Five thousand years ago all the Earth’s surface was wilderness. Today, three-quarters of the planet’s wilderness has been destroyed, while the remainder is under pressure and fast shrinking, devoured by roads, farmlands and bustling urban areas.
Catastrophic consequences have followed. In just a few centuries, more than 900 species have disappeared, while another 35,000 are now on the brink of extinction. Some have described this situation as the sixth Mass Extinction in the Earth’s history.
As the ecologist, Prof. Harry Recher, proposes in What Makes this Old Scientist Grumpy (2013), averting a disaster of this scale requires that we start thinking big:
“A whole-of-landscape approach, such as WildCountry and Wild Lands, is needed; the conservation paradigm should be inverted with the entire continent seen as a nature reserve and human activities managed with nature conservation as a priority.”
WildCountry is a visionary, continent-scale idea designed to halt the collapse of nature in Australia. Informed by the work of ecologists like Prof. Recher, it is about preserving large-scale ecological processes, as well as the natural resilience of ecosystems, to stop the next Mass Extinction.
The regeneration of nature and its ‘natural flows’ can provide a counteracting force against climate change, extreme floods and fires, the decline of pollinating insects, and the deterioration of rivers and wetlands.
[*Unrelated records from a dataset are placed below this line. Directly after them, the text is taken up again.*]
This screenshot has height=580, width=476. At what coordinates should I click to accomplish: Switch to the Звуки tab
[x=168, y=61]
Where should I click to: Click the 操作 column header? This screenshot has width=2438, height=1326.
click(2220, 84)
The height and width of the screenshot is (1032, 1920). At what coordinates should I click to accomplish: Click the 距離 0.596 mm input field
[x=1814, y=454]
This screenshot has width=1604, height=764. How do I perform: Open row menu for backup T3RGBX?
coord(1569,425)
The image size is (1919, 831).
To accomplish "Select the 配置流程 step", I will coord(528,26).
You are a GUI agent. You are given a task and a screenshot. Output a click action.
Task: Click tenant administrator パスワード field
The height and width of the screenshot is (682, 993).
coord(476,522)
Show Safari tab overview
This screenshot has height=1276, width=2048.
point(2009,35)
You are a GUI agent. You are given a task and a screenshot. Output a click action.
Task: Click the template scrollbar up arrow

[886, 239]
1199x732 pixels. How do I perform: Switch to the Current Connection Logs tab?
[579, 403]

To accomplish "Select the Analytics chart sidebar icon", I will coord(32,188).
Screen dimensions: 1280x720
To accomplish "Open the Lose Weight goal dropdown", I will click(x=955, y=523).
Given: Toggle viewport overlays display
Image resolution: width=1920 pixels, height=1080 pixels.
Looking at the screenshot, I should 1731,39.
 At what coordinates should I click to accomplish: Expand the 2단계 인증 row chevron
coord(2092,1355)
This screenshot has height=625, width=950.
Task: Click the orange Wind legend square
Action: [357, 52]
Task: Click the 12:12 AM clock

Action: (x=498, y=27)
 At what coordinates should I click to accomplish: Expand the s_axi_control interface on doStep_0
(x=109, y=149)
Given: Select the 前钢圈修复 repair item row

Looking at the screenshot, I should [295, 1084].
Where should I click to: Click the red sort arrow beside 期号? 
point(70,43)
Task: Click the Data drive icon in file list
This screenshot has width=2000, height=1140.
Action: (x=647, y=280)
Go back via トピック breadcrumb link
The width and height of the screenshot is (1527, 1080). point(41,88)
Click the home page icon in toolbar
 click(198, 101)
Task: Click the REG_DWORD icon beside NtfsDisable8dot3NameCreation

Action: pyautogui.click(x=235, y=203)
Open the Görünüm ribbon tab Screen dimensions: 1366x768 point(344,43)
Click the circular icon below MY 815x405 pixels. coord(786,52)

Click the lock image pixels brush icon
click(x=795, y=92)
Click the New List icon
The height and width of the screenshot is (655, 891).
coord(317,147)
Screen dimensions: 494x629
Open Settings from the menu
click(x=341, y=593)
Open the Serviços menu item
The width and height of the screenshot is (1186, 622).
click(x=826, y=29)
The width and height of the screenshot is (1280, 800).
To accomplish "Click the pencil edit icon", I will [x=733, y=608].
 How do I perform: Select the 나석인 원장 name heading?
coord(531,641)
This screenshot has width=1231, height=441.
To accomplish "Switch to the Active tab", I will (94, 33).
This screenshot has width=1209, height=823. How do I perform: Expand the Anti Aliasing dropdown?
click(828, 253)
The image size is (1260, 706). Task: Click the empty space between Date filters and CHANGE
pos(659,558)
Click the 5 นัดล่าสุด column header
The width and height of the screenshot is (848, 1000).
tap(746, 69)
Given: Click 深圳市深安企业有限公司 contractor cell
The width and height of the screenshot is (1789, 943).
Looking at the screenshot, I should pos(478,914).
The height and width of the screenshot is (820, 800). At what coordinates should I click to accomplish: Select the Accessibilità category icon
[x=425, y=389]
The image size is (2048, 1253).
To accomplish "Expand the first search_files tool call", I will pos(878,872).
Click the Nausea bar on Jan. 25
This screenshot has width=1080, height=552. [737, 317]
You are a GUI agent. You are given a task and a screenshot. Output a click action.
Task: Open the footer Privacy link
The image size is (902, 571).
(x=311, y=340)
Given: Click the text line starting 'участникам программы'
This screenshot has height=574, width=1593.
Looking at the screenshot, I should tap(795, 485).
It parallels similar-minded projects overseas, like The Wildlands Network in North America and Rewilding Britain. Ideas from WildCountry have contributed to Australian projects like the Great Eastern Ranges and GondwanaLink.
At the heart of a ‘WildCountry’ approach to conservation is this conviction: nature needs to be made strong, so that it can thrive without ongoing human intervention (e.g., breeding programs), withstand climate change and endure the myriad of environmental harms wrought by man.
For Recher and other like-minded scientists, a resilient natural world cannot be achieved if the conservation movement continues to focus mainly on protecting iconic species like the Platypus.
Nor can it be assured by seeking protection for isolated, fragmented conservation reserves, many of which are ‘too-often poorly managed’ and ‘temporary pending decisions on the best economic use of the land’.
Rather, this vision of protecting nature by making it more resilient relies on the protection of large wilderness areas; the restoration of wilderness in some areas where it’s been damaged - a process that’s been called ‘rewilding’; and the connection of wilderness areas to one another to form a natural network that spans the entire continent.
As many of the ecological processes that maintain the natural world operate at a continental scale, we must start thinking big. Then, let’s get to work protecting, restoring and connecting wild landscapes to avoid the collapse of nature in Australia.
After all, nature deserves to survive and thrive across this ‘wide brown land’. It is the life-support system for some of the most unique biodiversity in the world - and for, us as well. So, what’s not to love about WildCountry in Australia?